**WHAT YOU ARE ASKED TO DO**
Return each line exactly, beginning with the one that has "[Vielen Dank dass Du diese Seite auf Facebook" and finishing with the final line of the material. Drop any pictures.
■ ■ ■ ■
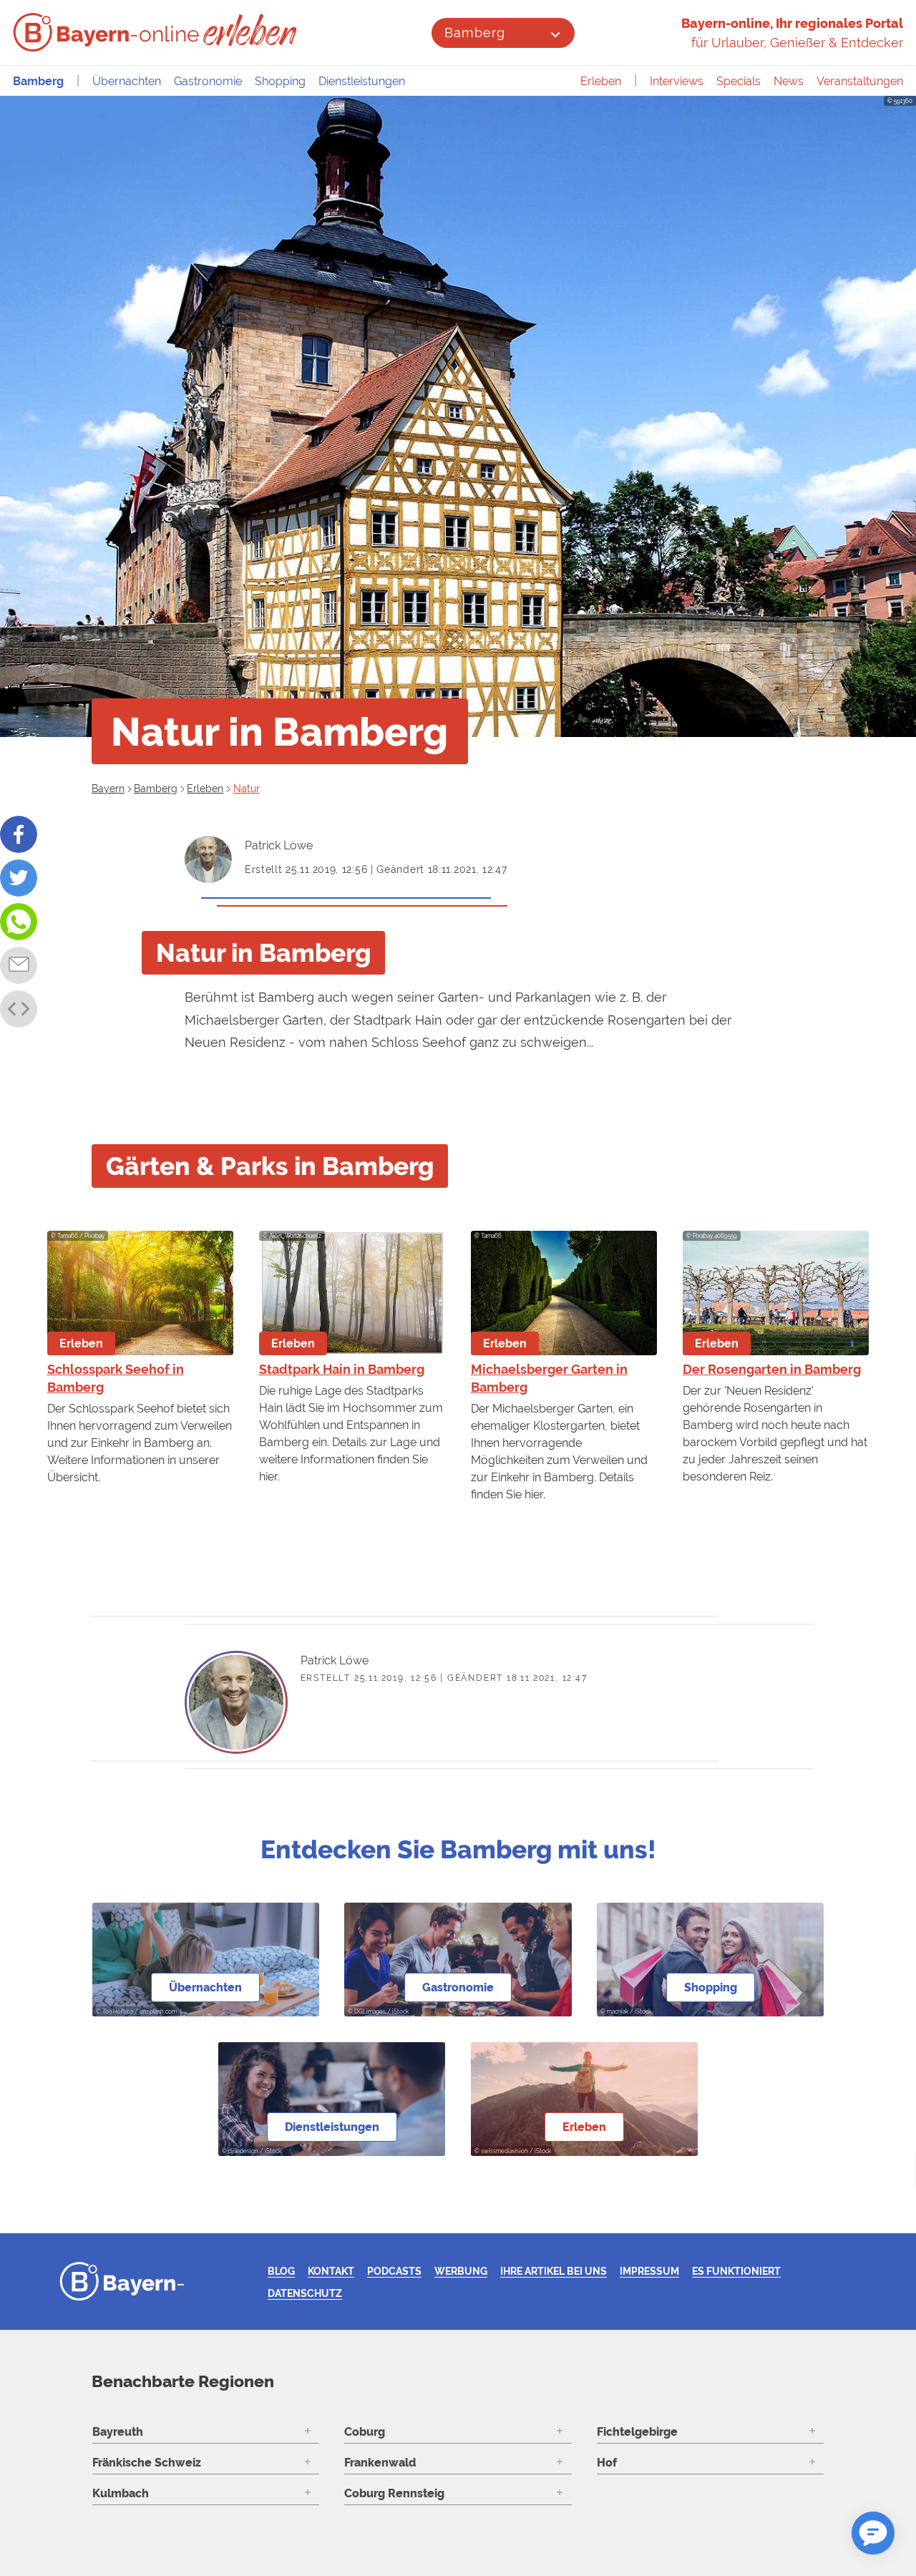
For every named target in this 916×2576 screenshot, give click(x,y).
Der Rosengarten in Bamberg (772, 1369)
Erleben (600, 81)
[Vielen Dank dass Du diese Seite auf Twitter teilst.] (18, 878)
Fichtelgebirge (637, 2432)
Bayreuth (117, 2432)
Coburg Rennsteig (394, 2493)
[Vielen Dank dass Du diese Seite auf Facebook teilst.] (18, 834)
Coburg (364, 2432)
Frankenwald (380, 2462)
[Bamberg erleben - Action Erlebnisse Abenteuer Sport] (251, 30)
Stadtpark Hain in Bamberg (341, 1369)
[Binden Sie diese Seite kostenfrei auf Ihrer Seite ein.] (18, 1009)
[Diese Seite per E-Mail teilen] (18, 965)
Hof (607, 2462)
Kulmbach (120, 2493)
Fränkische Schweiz (146, 2462)
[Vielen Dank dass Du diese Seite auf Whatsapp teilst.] (18, 921)
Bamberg (474, 32)
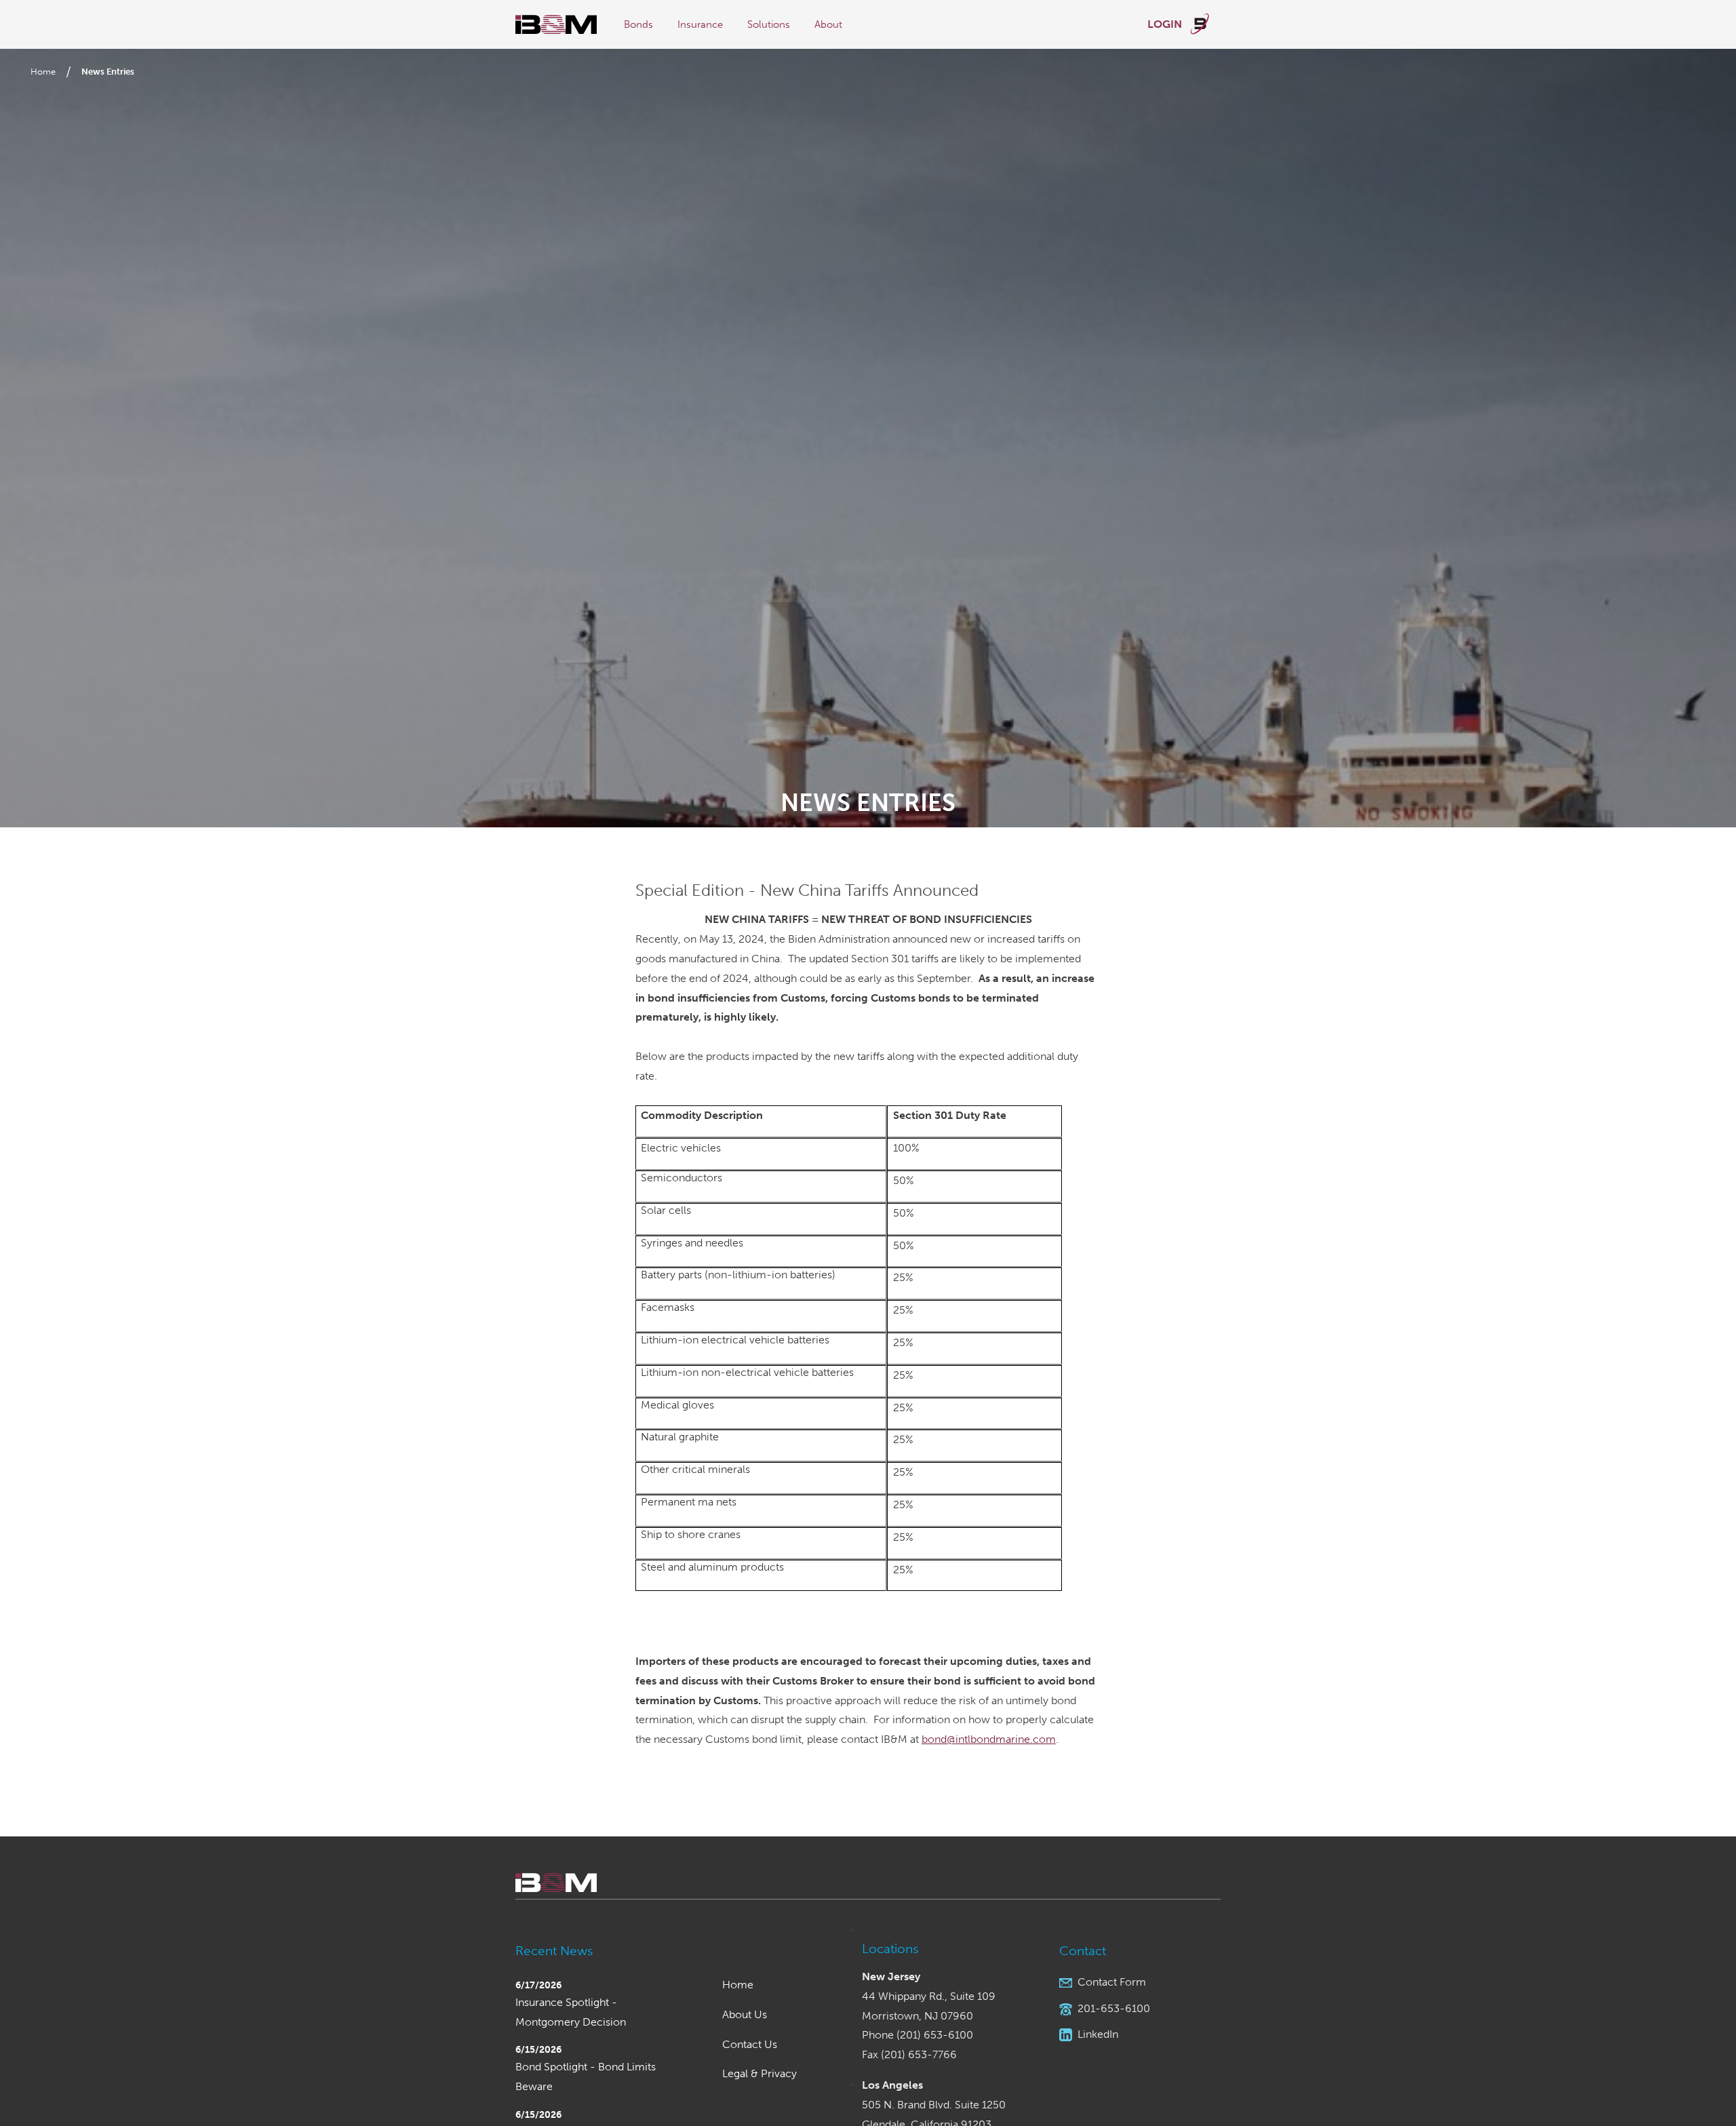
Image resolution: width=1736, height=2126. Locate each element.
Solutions (768, 24)
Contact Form (1112, 1981)
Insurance (700, 24)
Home (43, 71)
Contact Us (749, 2044)
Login (1166, 24)
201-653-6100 (1114, 2008)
■ ■ ■ ■
**REPLY TO THE TASK**
[Vielen Dank dass Du diese Seite auf Facebook teilst.] (18, 834)
Coburg (364, 2432)
Frankenwald (380, 2462)
[Bamberg erleben - Action Erlebnisse Abenteuer Sport] (251, 30)
Stadtpark Hain in Bamberg (341, 1369)
[Binden Sie diese Seite kostenfrei auf Ihrer Seite ein.] (18, 1009)
[Diese Seite per E-Mail teilen] (18, 965)
Hof (607, 2462)
Kulmbach (120, 2493)
Fränkische Schweiz (146, 2462)
[Vielen Dank dass Du diese Seite auf Whatsapp teilst.] (18, 921)
Bamberg (474, 32)
Image resolution: width=1736, height=2126. Locate each element.
Solutions (768, 24)
Contact Form (1112, 1981)
Insurance (700, 24)
Home (43, 71)
Contact Us (749, 2044)
Login (1166, 24)
201-653-6100 (1114, 2008)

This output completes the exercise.